##### INPUT DATA

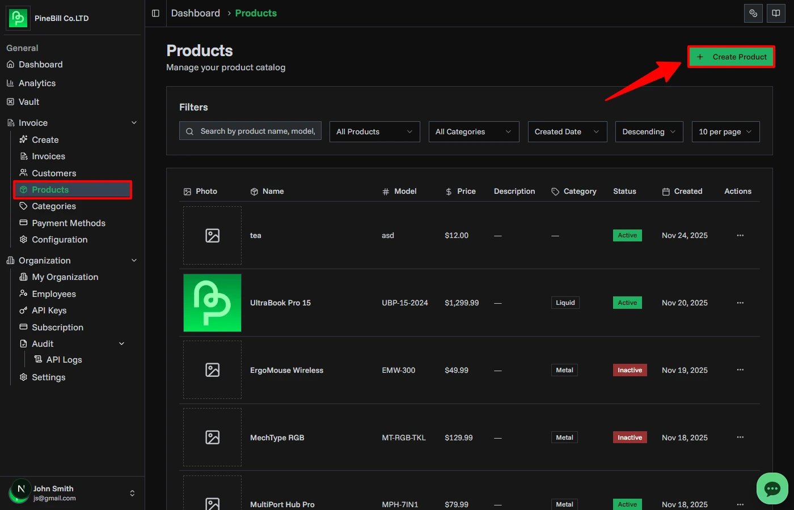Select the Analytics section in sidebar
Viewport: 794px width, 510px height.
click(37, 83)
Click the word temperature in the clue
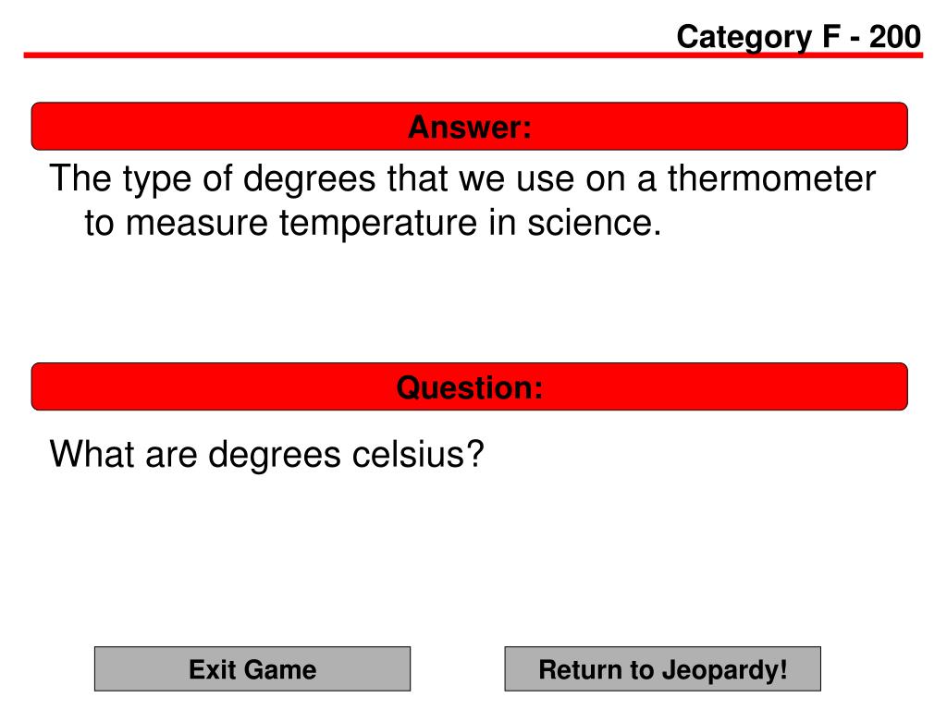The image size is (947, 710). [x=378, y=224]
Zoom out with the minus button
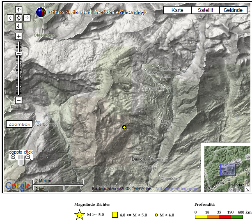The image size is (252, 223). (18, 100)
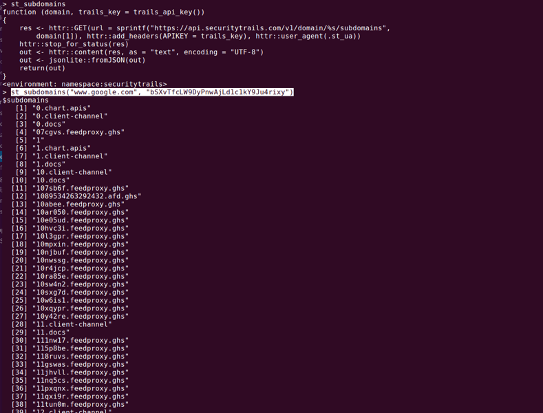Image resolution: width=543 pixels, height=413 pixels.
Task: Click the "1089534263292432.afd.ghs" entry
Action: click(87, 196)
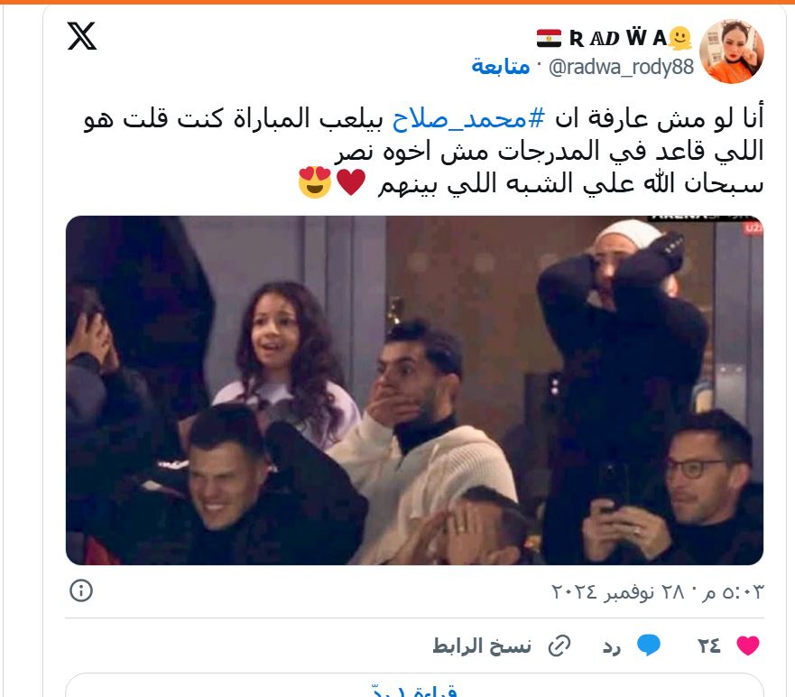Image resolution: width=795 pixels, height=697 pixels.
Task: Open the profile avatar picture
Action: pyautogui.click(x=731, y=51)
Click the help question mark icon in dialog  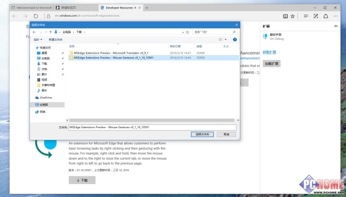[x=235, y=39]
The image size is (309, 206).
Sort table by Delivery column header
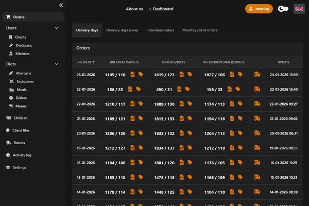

##########
##### INPUT DATA

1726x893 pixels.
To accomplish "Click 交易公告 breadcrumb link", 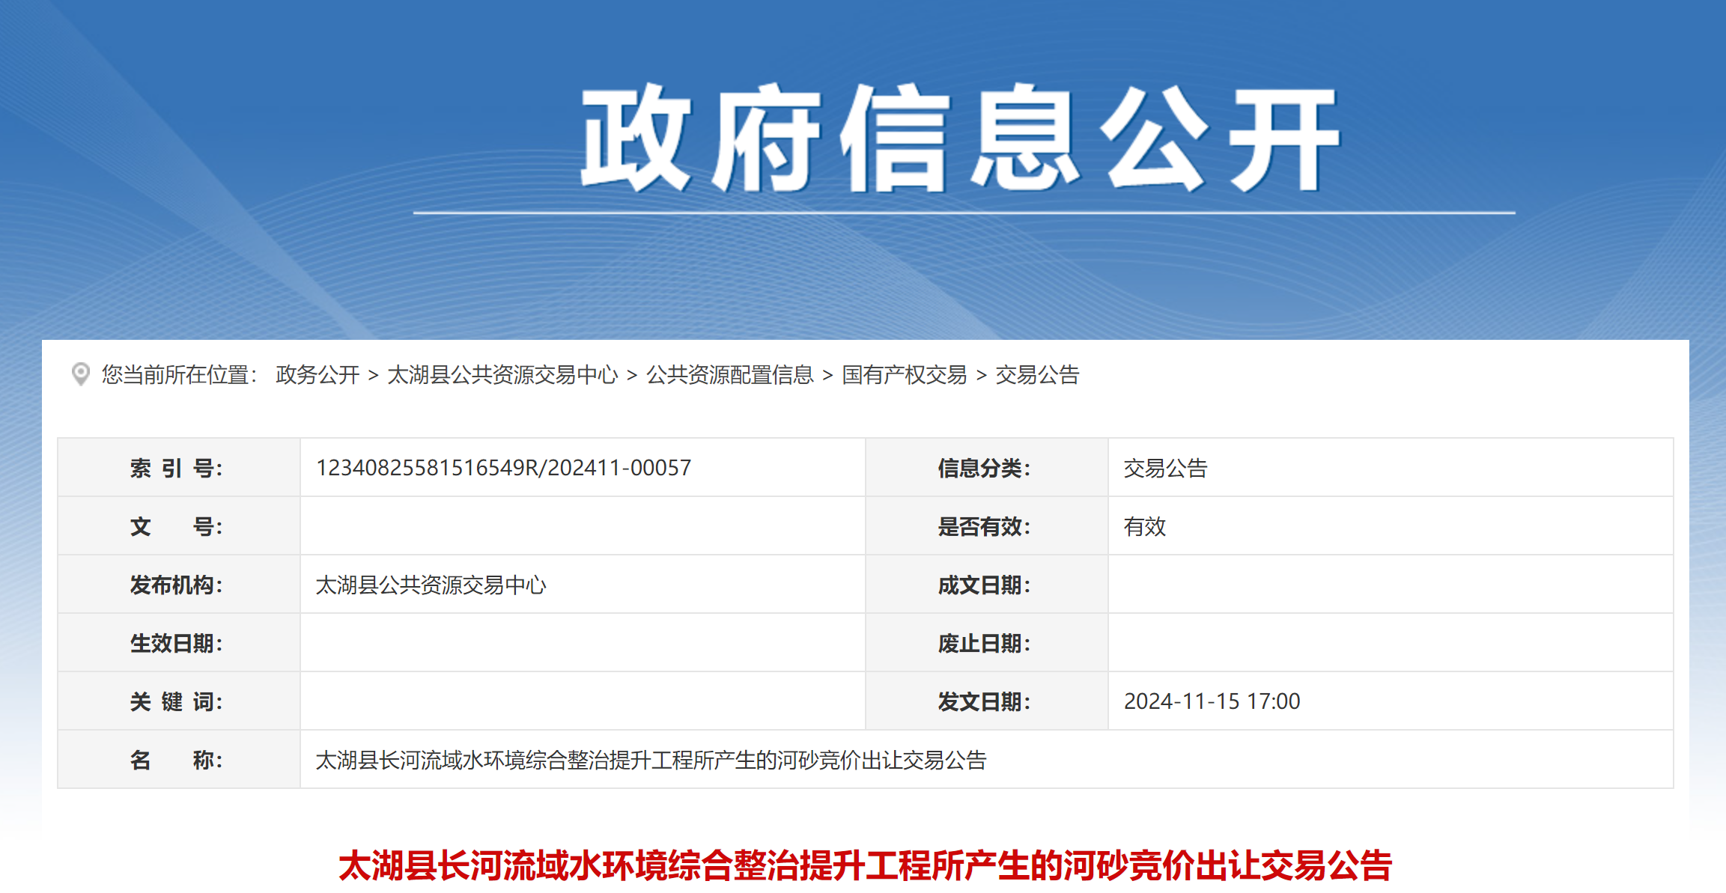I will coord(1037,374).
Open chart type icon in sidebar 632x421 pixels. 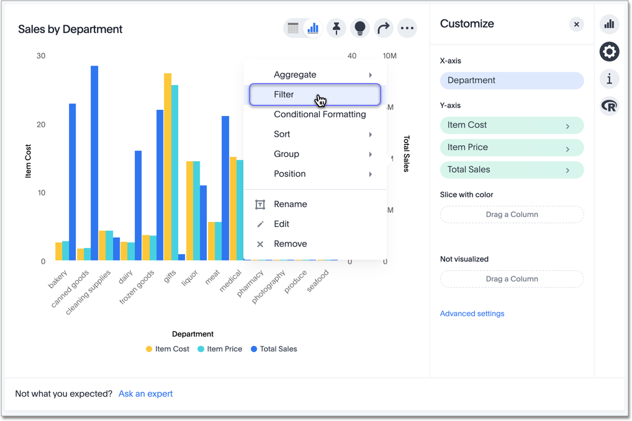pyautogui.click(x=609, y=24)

##########

TASK GOAL: Return the rows from the line containing "Select the Analytics section in sidebar" through the line containing "Action: pyautogui.click(x=731, y=51)", both included, with every line repeated exactly and the pictures left out.

WRITTEN SOLUTION:
Select the Analytics section in sidebar
Viewport: 794px width, 510px height.
click(37, 83)
Click the word temperature in the clue
The image size is (947, 710). [x=378, y=224]
Zoom out with the minus button
The image size is (252, 223). (18, 100)
Image resolution: width=543 pixels, height=413 pixels.
Task: Click the "1089534263292432.afd.ghs" entry
Action: click(87, 196)
Image resolution: width=795 pixels, height=697 pixels.
Task: Open the profile avatar picture
Action: pyautogui.click(x=731, y=51)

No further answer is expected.